Inhibition of aminopeptidases N, A and W. A re-evaluation of the actions of bestatin and inhibitors of angiotensin converting enzyme

Abstract

The effects of a range of metallopeptidase inhibitors on the activities of the porcine kidney cell surface zinc aminopeptidases, aminopeptidase A (AP-A; EC 3.4.11.2), aminopeptidase N (AP-N; EC 3.4.11.7) and aminopeptidase W (AP-W; EC 3.4.11.16), have been directly compared. Amastatin and probestin were effective against all three aminopeptidases, with the concentration of inhibitor required to cause 50% inhibition (I50) in the low micromolar range (I50 = 1.5-20 microM), except for probestin with AP-N which displayed an I50 of 50 nM. Actinonin failed to inhibit significantly either AP-A or AP-W, and thus can be considered a relatively selective inhibitor (I50 = 2.0 microM) of AP-N. In contrast, bestatin was a relatively poor inhibitor of AP-N (I50 = 89 microM) and failed to inhibit AP-A, but was more potent towards AP-W (I50 = 7.9 microM). Thus, some of the observed chemotherapeutic actions of bestatin may be due to inhibition of cell-surface AP-W. A number of other metallopeptidase inhibitors, including inhibitors of endopeptidase-24.11 (EC 3.4.24.11) and membrane dipeptidase (EC 3.4.13.11), and the carboxylalkyl and phosphoryl inhibitors of angiotensin converting enzyme (EC 3.4.15.1) failed to inhibit significantly AP-A, AP-N or AP-W. However, AP-W was inhibited with I50 values in the micromolar range by the sulphydryl converting enzyme inhibitors rentiapril (I50 = 1.6 microM), zofenoprilat (I50 = 7.0 microM) and YS 980 (I50 = 17.7 microM).

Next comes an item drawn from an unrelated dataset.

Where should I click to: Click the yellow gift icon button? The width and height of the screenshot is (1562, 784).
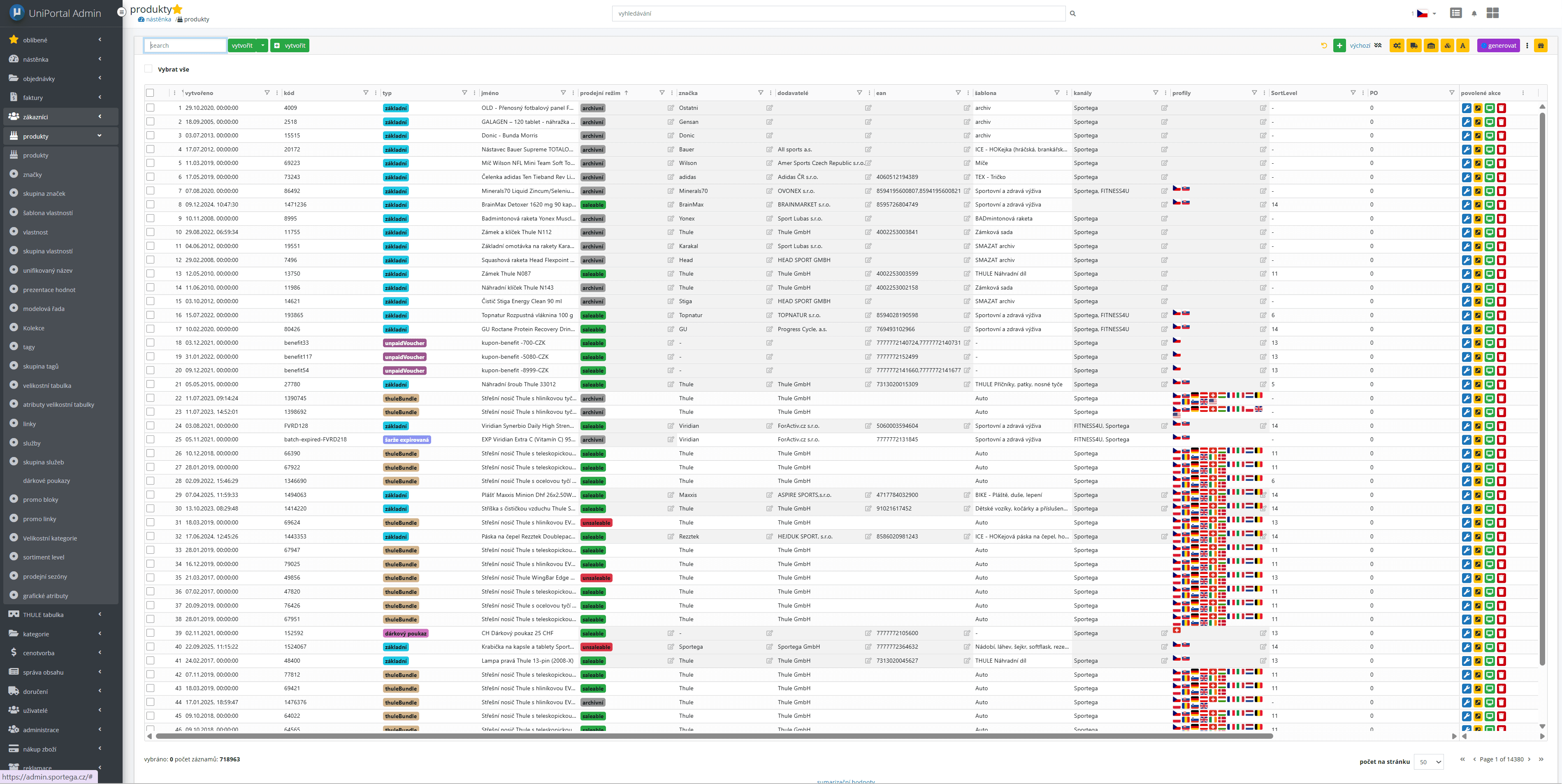(x=1540, y=46)
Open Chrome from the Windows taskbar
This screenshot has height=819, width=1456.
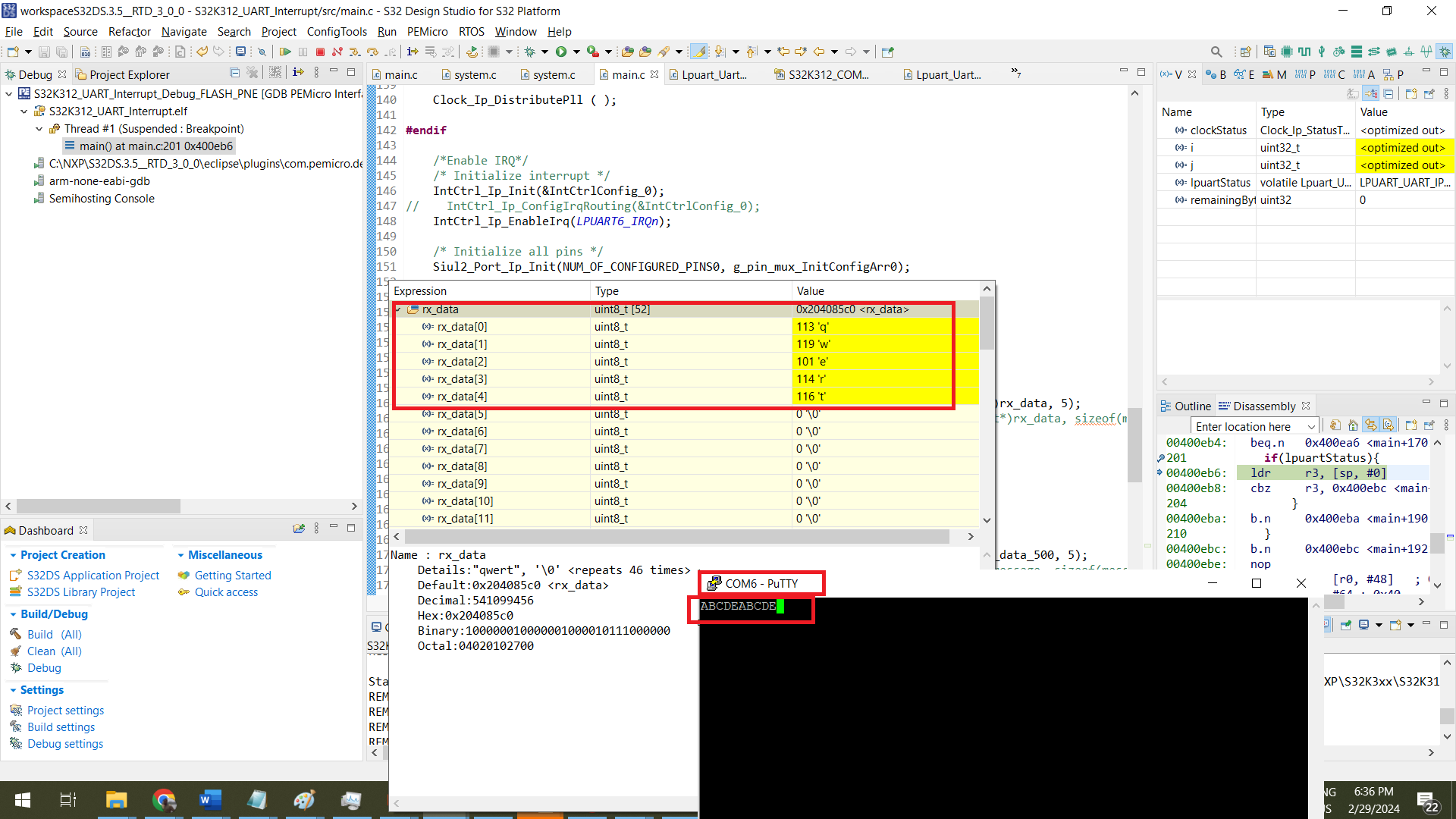click(x=163, y=799)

Neither AP-A nor AP-N were affected by these sulphydryl compounds. Inhibition of AP-W may account for some of the side effects noted with the clinical use of the sulphydryl converting enzyme inhibitors. The availability of compounds which are totally selective for AP-W over any of the other mammalian cell surface zinc aminopeptidases may aid in identifying endogenous substrates, and thus physiological or pathophysiological role(s) of AP-W.